When someone shares their opinions with you thats when it's important to really listen. You may not think you were the favorite, perhaps you were not too, however, that is how HE felt and probably still feels about how things were and are. And often what that really means amco is more of how you managed to have a relationship better than he could. And, most likely when your mother began struggling mentally it really triggered him to the point where he just could not handle it and got angry. After all, it was the mental illness he witnessed when he was way too young to have the ability to comprehend it or know what to do about it too. Most likely it frightened him and caused him to feel very unsafe. The only place he felt safe was with the people he lived with who provided him with stability. A comparison would be like finding yourself in a place where people do not speak any english and then you come across someone who does and it genuinely brings you a sense of calm again.

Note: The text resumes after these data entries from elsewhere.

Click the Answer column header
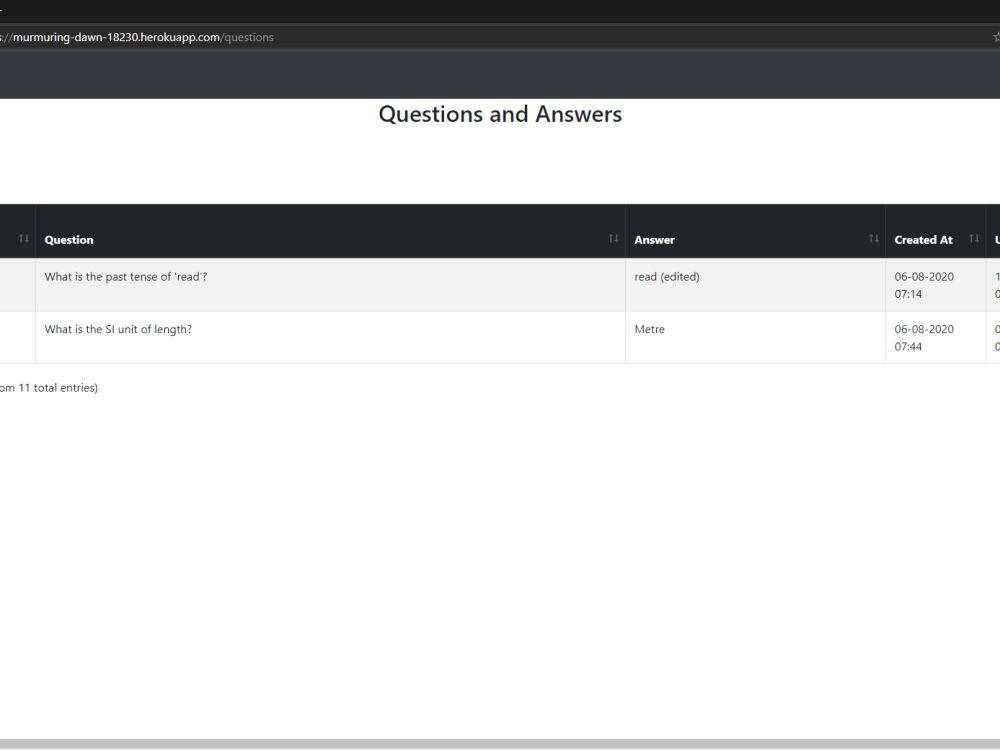The height and width of the screenshot is (750, 1000). tap(654, 239)
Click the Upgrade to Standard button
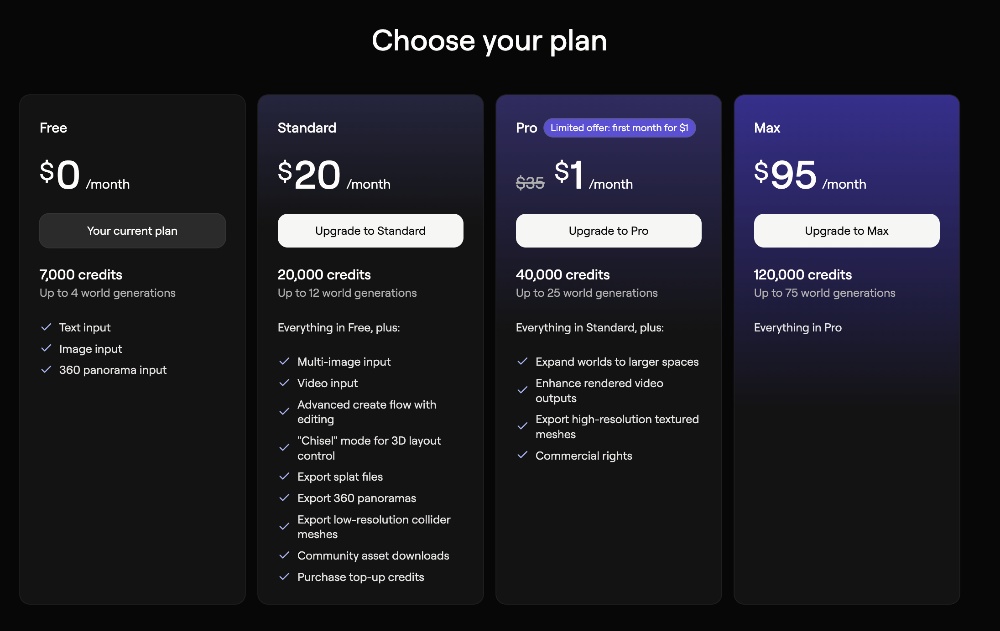The width and height of the screenshot is (1000, 631). point(370,231)
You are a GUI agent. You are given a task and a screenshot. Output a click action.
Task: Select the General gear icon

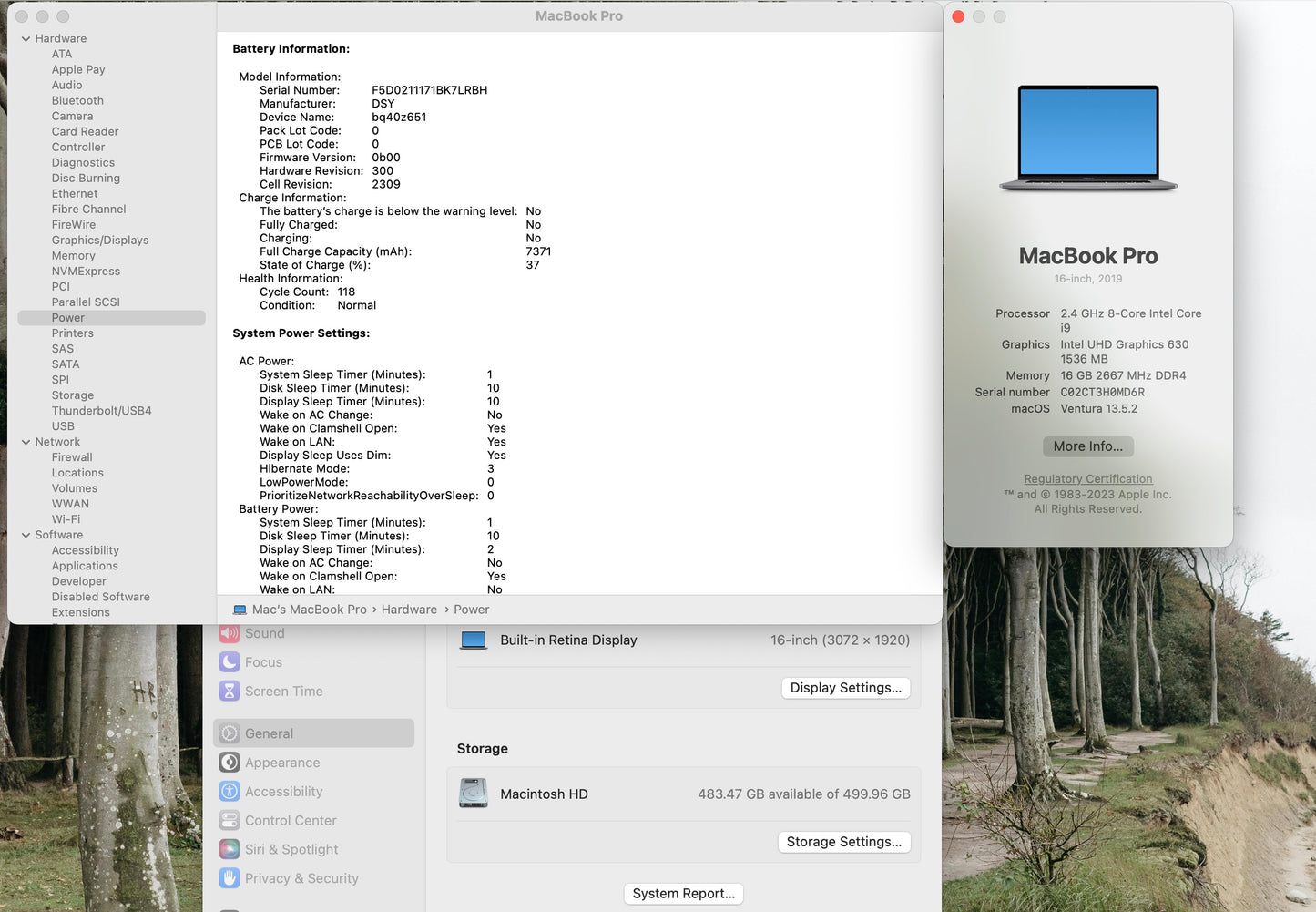pyautogui.click(x=230, y=733)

Finally someone can understand you and even explain things to you so you don't feel so lost and FEEL is significant in this statement.
There is a saying that really does ring true, "You may not remember exactly what a person says, but you never forget how that person makes you feel". So that said, in the example I gave about suddenly being in an environment where no one can speak your language and you can't understand them and they can't understand you, the one thing you will always remember is how that made you feel. And just as true is always remembering how finally finding someone who does understand you and also these others, is the feeling of great relief.
What you need to come to terms with is that your younger brother may never truely get past his deep feelings and may need to distance and do so with anger. And while he may say you were the favorite, it may not really mean what you feel it means, instead he is saying how you seem to handle things better than him, while you can deal, he just can't because it's much too emotionally stressful for him.
Now, your brother did try to reconnect with you and maybe even with your mother. He even apologized to you too. However, that doesn't mean he doesn't carry some very old and very deep emotional wounds. A lot of these very old emotional wounds happened because of his mother's mental instability. It's only natural that her displaying mental illness again can trigger him and cause him to distance, even completely. And it can seem cold, however, he is protecting this very fragile emotional discomfort he experiences.
The other thing that you are missing is that given that he has a very young child himself, he will be subconsciously affected with memories of himself at that age. This can bring very old traumas to the surface. Sometimes not in an overwhelming ptsd way, but, often a desire to prevent one's own child from the trauma they themselves experienced. Yet, it can be more subconscious than conscious.
At this point what is best is to respect his need for space and distance and try to understand what he says on a different level. HIS life experience is different than yours and he was younger and may have been affected on a deeper level than you.